Until 1848 Napoleon was revered as a fighter against the Restoration. In the second half of the 19th century, other tones mingled with the genius discourse. Especially in the writings of Friedrich Nietzsche it was no longer about civil liberties, but about the veneration of a unique person.
Obedient: "Then it is the great individual who is conceived as a spiritual aristocrat."
Napoleon embodied the desire of many Germans for the strong man. A leader figure. One they could adore and love. And who to them, who suited the German people, was of the same nature.
The National Socialists were able to use this "We against the rest of the world led by a charismatic leader figure". They did too. But with restrictions.
Beßlich: "There is a Napoleon biography of a National Socialist that was then crushed in 1942. Actually, this biography is entirely attributed to Hitler, Hitler is our Napoleon, and that is something that is no longer opportune in 1942."
The new rulers did not like to be reminded of Napoleon's failure in Russia and his inglorious end. And anyway, what do you need Napoleon for? The Germans now had their own genius in power.
Herfried Münkler: "And then there is also the satanic genius. And not only the genius that gives us pleasure, that creates problems for us, but also the demonic, the satanic in a brilliant form," says the political scientist Professor Herfried Münkler von the Humboldt University of Berlin, who will ask the question in the context of the Heidelberg lectures: "Was Hitler a genius?"
Münkler: "Yes, if we are ready to accept that genius generally does not include the whole person, but that it is a sprinkling in what is often a very complex person, then one can say that in some respects Hitler had ingenious traits, that concerns issues of propaganda and influencing people. "
Both were part of the German view of Napoleon, says Herfried Münkler: on the one hand, his tremendous stylization almost in the role of redeemer, on the other hand, the admiration of the demonic and apocalyptic.
Münkler: "And I think that is repeated in many ways with Hitler."
Kirchhoff: "We understand the genius as the person who achieves more than the others, but does something good for the general public."
The state and tax lawyer Professor Paul Kirchhoff thinks.
Kirchhoff: "I would oppose the concept of ingenious criminals. He can be imaginative, unbelievably resourceful, every major criminal also thinks he is more cunning and cunning than other people, because he does it because he is supposed not to be discovered.
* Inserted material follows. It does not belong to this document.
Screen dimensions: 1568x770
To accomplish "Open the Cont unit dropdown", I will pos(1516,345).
But I think the genius is, I want to discover something for humanity. I want to give humanity a great gift. "
In addition, Paul Kirchhoff points out, law is a changing factor. What was treason in Michelangelo's time would be a breach of contract today and at most result in a fine. Michelangelo, on the other hand, had risked his life when he threw his chisel at the Pope's feet and fled Rome without having completed the monument he demanded.
Borchmeyer: "Because genius is unbound, there is always the risk that he will become completely eccentric, go mad, or become a criminal. This closeness to crime has definitely been seen."
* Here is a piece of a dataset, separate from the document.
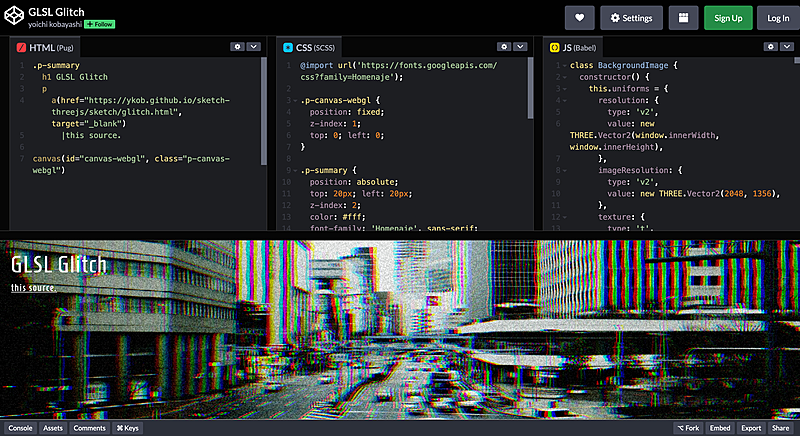Click the 'this source.' link in preview
Screen dimensions: 800x436
tap(33, 289)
Geniuses in the 21st century
Even in the 21st century there are geniuses, no question about it, there are scientists who have earned the Nobel Prize, there are inventors and extraordinary artists. And the term has not gone out of fashion either. It's ubiquitous. Almost a nuisance of sorts.
Literary scholar Barbara Beßlich:
Beßlich: "The concept of genius is inflationary in use today. ... an everyday word that can be used for everything, a term that has been used up for aesthetic debates, which can actually no longer be reactivated."